-------- RECORDED DATA
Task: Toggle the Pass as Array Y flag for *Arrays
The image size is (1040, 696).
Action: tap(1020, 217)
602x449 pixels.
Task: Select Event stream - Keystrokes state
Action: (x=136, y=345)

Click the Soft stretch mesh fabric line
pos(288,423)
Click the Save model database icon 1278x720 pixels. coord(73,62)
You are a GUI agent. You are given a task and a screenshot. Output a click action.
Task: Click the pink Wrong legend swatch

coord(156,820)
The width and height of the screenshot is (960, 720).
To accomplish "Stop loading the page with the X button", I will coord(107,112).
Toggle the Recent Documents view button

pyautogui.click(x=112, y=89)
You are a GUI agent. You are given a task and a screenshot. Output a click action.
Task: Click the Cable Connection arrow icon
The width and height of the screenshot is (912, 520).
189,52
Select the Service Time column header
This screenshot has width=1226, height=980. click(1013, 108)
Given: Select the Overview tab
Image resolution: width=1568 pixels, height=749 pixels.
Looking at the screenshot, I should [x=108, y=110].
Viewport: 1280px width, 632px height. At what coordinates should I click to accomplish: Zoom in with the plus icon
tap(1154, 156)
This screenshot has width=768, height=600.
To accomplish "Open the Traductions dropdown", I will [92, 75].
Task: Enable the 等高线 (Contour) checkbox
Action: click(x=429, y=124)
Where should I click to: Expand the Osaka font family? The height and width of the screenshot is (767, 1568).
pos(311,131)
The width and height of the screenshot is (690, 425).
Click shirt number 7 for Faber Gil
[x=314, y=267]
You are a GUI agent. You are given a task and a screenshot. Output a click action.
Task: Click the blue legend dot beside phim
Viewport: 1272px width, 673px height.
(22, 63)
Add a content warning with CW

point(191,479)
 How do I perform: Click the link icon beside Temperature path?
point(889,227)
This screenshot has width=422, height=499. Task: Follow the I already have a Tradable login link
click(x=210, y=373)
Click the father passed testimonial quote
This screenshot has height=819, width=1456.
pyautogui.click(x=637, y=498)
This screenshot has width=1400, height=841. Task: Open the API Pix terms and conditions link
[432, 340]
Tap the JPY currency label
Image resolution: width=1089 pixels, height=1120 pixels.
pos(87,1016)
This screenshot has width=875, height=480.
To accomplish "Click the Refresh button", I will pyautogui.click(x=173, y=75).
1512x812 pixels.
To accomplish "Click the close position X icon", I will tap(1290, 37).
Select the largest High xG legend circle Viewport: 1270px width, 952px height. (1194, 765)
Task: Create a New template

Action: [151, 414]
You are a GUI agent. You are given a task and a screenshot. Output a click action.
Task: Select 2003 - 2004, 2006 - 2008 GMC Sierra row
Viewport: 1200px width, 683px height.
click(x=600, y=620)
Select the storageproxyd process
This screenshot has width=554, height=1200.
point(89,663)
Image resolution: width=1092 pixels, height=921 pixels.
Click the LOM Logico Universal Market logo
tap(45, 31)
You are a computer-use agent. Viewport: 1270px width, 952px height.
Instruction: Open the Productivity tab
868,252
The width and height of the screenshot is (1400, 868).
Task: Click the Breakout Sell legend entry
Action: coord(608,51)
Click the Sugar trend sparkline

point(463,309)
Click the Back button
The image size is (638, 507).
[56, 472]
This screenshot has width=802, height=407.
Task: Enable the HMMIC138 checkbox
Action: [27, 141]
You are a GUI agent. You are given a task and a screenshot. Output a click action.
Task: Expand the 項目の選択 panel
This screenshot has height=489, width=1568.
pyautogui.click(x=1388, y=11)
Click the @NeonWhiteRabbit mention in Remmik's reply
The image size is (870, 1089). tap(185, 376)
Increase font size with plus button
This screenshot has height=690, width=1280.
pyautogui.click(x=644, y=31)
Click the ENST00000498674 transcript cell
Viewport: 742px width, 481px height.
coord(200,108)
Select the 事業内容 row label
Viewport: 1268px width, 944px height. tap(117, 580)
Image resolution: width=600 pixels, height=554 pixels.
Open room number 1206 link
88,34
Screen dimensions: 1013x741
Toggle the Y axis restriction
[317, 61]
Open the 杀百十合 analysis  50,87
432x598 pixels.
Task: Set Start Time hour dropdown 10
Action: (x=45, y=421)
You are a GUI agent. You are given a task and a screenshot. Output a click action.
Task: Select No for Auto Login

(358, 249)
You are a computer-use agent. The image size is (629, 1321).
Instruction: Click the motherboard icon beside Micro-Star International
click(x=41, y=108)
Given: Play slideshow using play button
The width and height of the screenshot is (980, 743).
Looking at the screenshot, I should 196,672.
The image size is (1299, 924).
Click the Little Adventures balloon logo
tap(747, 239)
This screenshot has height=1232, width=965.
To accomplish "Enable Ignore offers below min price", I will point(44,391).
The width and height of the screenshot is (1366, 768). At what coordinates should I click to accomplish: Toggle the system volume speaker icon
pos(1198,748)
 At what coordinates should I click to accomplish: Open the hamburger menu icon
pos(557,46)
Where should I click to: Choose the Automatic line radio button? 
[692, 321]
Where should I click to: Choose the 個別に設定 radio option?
----------------
> _TASK REQUIREMENTS_
Reproduce each entry above character for character.

> _SOLUTION FOR THIS PROBLEM_
Task: Toggle the Pass as Array Y flag for *Arrays
The image size is (1040, 696).
Action: tap(1020, 217)
602x449 pixels.
Task: Select Event stream - Keystrokes state
Action: (x=136, y=345)

Click the Soft stretch mesh fabric line
pos(288,423)
Click the Save model database icon 1278x720 pixels. coord(73,62)
You are a GUI agent. You are given a task and a screenshot. Output a click action.
Task: Click the pink Wrong legend swatch

coord(156,820)
The width and height of the screenshot is (960, 720).
To accomplish "Stop loading the page with the X button", I will coord(107,112).
Toggle the Recent Documents view button

pyautogui.click(x=112, y=89)
You are a GUI agent. You are given a task and a screenshot. Output a click action.
Task: Click the Cable Connection arrow icon
The width and height of the screenshot is (912, 520).
189,52
Select the Service Time column header
This screenshot has width=1226, height=980. click(1013, 108)
Given: Select the Overview tab
Image resolution: width=1568 pixels, height=749 pixels.
Looking at the screenshot, I should [x=108, y=110].
Viewport: 1280px width, 632px height. At what coordinates should I click to accomplish: Zoom in with the plus icon
tap(1154, 156)
This screenshot has width=768, height=600.
To accomplish "Open the Traductions dropdown", I will [92, 75].
Task: Enable the 等高线 (Contour) checkbox
Action: click(x=429, y=124)
Where should I click to: Expand the Osaka font family? The height and width of the screenshot is (767, 1568).
pos(311,131)
The width and height of the screenshot is (690, 425).
Click shirt number 7 for Faber Gil
[x=314, y=267]
You are a GUI agent. You are given a task and a screenshot. Output a click action.
Task: Click the blue legend dot beside phim
Viewport: 1272px width, 673px height.
(22, 63)
Add a content warning with CW

point(191,479)
 How do I perform: Click the link icon beside Temperature path?
point(889,227)
This screenshot has width=422, height=499. Task: Follow the I already have a Tradable login link
click(x=210, y=373)
Click the father passed testimonial quote
This screenshot has height=819, width=1456.
pyautogui.click(x=637, y=498)
This screenshot has width=1400, height=841. Task: Open the API Pix terms and conditions link
[432, 340]
Tap the JPY currency label
Image resolution: width=1089 pixels, height=1120 pixels.
pos(87,1016)
This screenshot has width=875, height=480.
To accomplish "Click the Refresh button", I will pyautogui.click(x=173, y=75).
1512x812 pixels.
To accomplish "Click the close position X icon", I will tap(1290, 37).
Select the largest High xG legend circle Viewport: 1270px width, 952px height. (1194, 765)
Task: Create a New template

Action: [151, 414]
You are a GUI agent. You are given a task and a screenshot. Output a click action.
Task: Select 2003 - 2004, 2006 - 2008 GMC Sierra row
Viewport: 1200px width, 683px height.
click(x=600, y=620)
Select the storageproxyd process
This screenshot has width=554, height=1200.
point(89,663)
Image resolution: width=1092 pixels, height=921 pixels.
Click the LOM Logico Universal Market logo
tap(45, 31)
You are a computer-use agent. Viewport: 1270px width, 952px height.
Instruction: Open the Productivity tab
868,252
The width and height of the screenshot is (1400, 868).
Task: Click the Breakout Sell legend entry
Action: coord(608,51)
Click the Sugar trend sparkline

point(463,309)
Click the Back button
The image size is (638, 507).
[56, 472]
This screenshot has width=802, height=407.
Task: Enable the HMMIC138 checkbox
Action: [27, 141]
You are a GUI agent. You are given a task and a screenshot. Output a click action.
Task: Expand the 項目の選択 panel
This screenshot has height=489, width=1568.
pyautogui.click(x=1388, y=11)
Click the @NeonWhiteRabbit mention in Remmik's reply
The image size is (870, 1089). tap(185, 376)
Increase font size with plus button
This screenshot has height=690, width=1280.
pyautogui.click(x=644, y=31)
Click the ENST00000498674 transcript cell
Viewport: 742px width, 481px height.
coord(200,108)
Select the 事業内容 row label
Viewport: 1268px width, 944px height. tap(117, 580)
Image resolution: width=600 pixels, height=554 pixels.
Open room number 1206 link
88,34
Screen dimensions: 1013x741
Toggle the Y axis restriction
[317, 61]
Open the 杀百十合 analysis  50,87
432x598 pixels.
Task: Set Start Time hour dropdown 10
Action: (x=45, y=421)
You are a GUI agent. You are given a task and a screenshot. Output a click action.
Task: Select No for Auto Login

(358, 249)
You are a computer-use agent. The image size is (629, 1321).
Instruction: Click the motherboard icon beside Micro-Star International
click(x=41, y=108)
Given: Play slideshow using play button
The width and height of the screenshot is (980, 743).
Looking at the screenshot, I should 196,672.
The image size is (1299, 924).
Click the Little Adventures balloon logo
tap(747, 239)
This screenshot has height=1232, width=965.
To accomplish "Enable Ignore offers below min price", I will point(44,391).
The width and height of the screenshot is (1366, 768). At what coordinates should I click to accomplish: Toggle the system volume speaker icon
pos(1198,748)
 At what coordinates should I click to accomplish: Open the hamburger menu icon
pos(557,46)
Where should I click to: Choose the Automatic line radio button? 
[692, 321]
Where should I click to: Choose the 個別に設定 radio option?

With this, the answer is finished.